In a word: opportunity. The transition into my current role as vice president, chief legal officer and general counsel at Lannett Company, Inc., a major pharmaceutical products manufacturer, felt natural from the get-go. But the decision was never easy. Lannett had been a longtime client of mine at Fox. And when the company nearly doubled in size in 2015, I recommended it consider an in-house general counsel to provide streamlined legal support for its operations. Little did I know that I was creating my own window of opportunity — the CEO asked me to take on the GC role in 2017. This offer coincided with my own transitioning interests, where I felt driven to explore business counseling and strategy as opposed to the trial and litigation work I had done up to that point. In a certain way, it felt like the stars aligned for me professionally. Though leaving my friends and my base of comradery at Fox was one of the toughest decisions I ever had to make.

What’s the best nugget of professional advice you ever received?

Be indispensable to your clients and colleagues. Put another way, figure out how to stand out as the go-to guy or gal for what you do. For me, this meant evolving my practice and transitioning my skills into new areas.

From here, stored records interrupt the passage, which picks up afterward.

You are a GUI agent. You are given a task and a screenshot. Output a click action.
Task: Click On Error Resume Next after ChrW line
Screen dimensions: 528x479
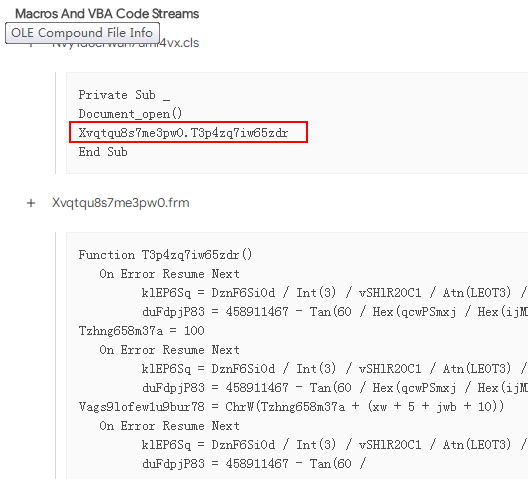[169, 426]
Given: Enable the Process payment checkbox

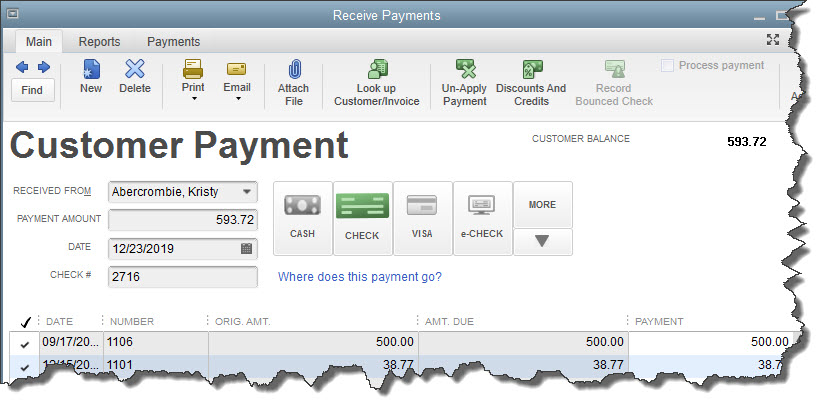Looking at the screenshot, I should pyautogui.click(x=667, y=66).
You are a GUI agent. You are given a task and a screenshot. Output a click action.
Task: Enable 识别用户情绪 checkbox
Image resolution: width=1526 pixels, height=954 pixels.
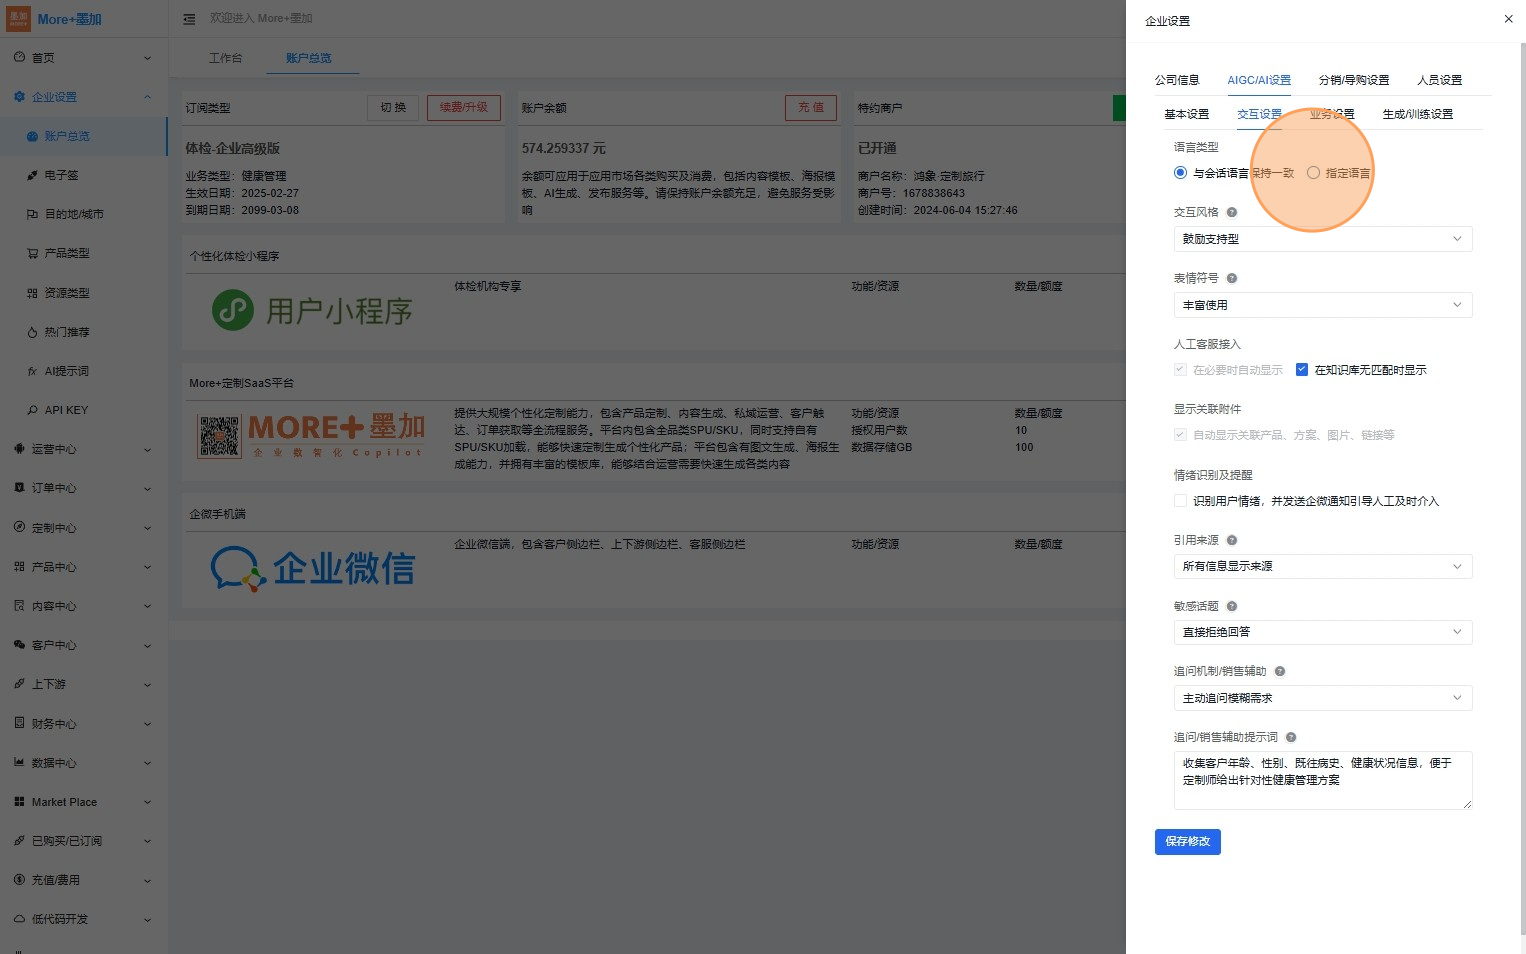[x=1181, y=501]
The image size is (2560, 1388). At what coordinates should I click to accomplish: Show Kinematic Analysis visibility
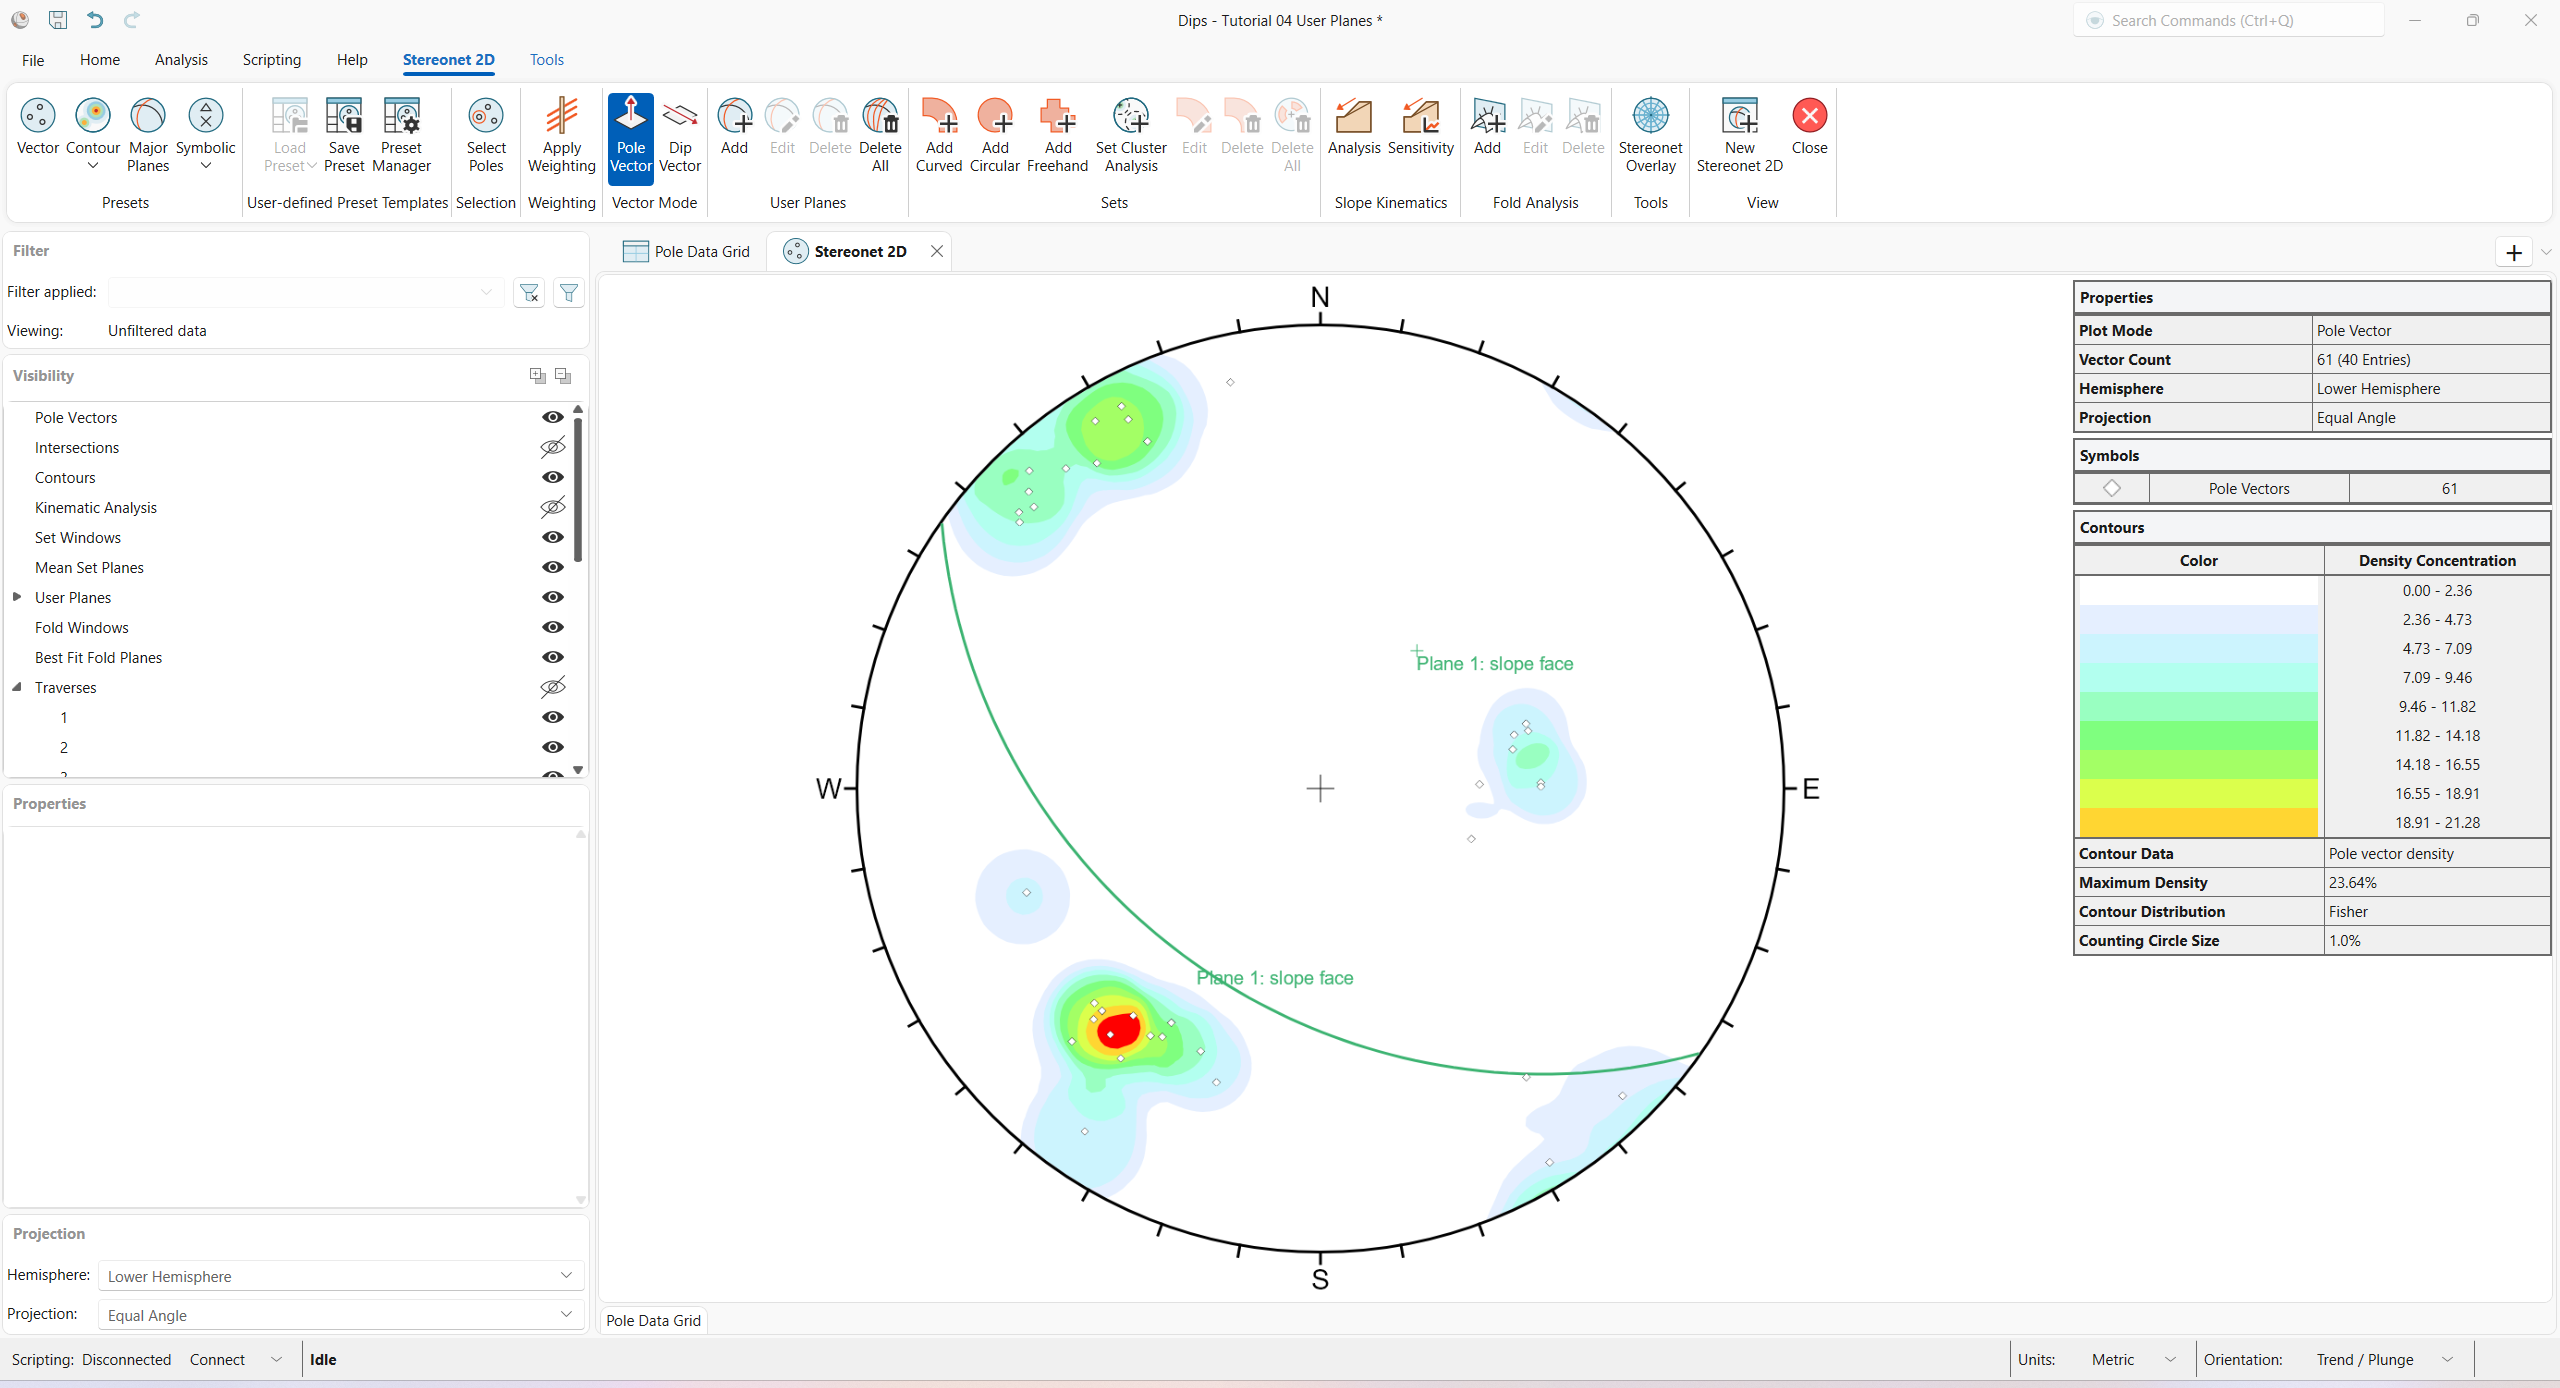coord(553,507)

When I came to Fox as an associate, I was focused on environmental litigation and counseling. But the industry changed, my practice grew cold and I was forced to adapt. From there, I delved into commercial litigation and was eventually offered an opportunity by Fox’s Bankruptcy Department to be the point person for a range of significant bankruptcy litigation matters. At the time, there were matters spinning out of the firm’s bankruptcy representations, particularly in Delaware Bankruptcy Court — a burgeoning area of work that came to shape the nature of bankruptcy litigation services at Fox. Meanwhile, I continued to develop a relationship with Lannett, initially handling litigation matters and eventually offering day-to-day legal counseling in an “outside” general counsel capacity.

In sum, keep finding ways to grow and respond to opportunities that ring with professional development.

Is there anything you miss about working in “Big Law”?

Hands down, bar none, I miss the people, especially at Fox. I stayed in “Big Law” (specifically with Fox) for 25 years because of the smart, engaging people and issues I worked with on a day-to-day basis. The demands of an AmLaw 100 firm aren’t all rosy, but it’s rewarding to be part of an environment with sophisticated work and a supportive network of high quality professionals. And, although Fox had its fair share of challenging and complex matters, it had a down-to-earth atmosphere and avoided the “stuffy,” hierarchical attitudes of other “Big Law” firms.

Where would we find you on a Saturday morning?

You’d find me on the driving range. I’ve taken up golf more recently as a hobby, finding a lot of enjoyment in its challenges and the way it gets me outside. The sport feels meditative in a way, and I find myself driven to keep building on my growing skills. While there’s plenty of room for improvement, I’m genuinely having fun out on the links.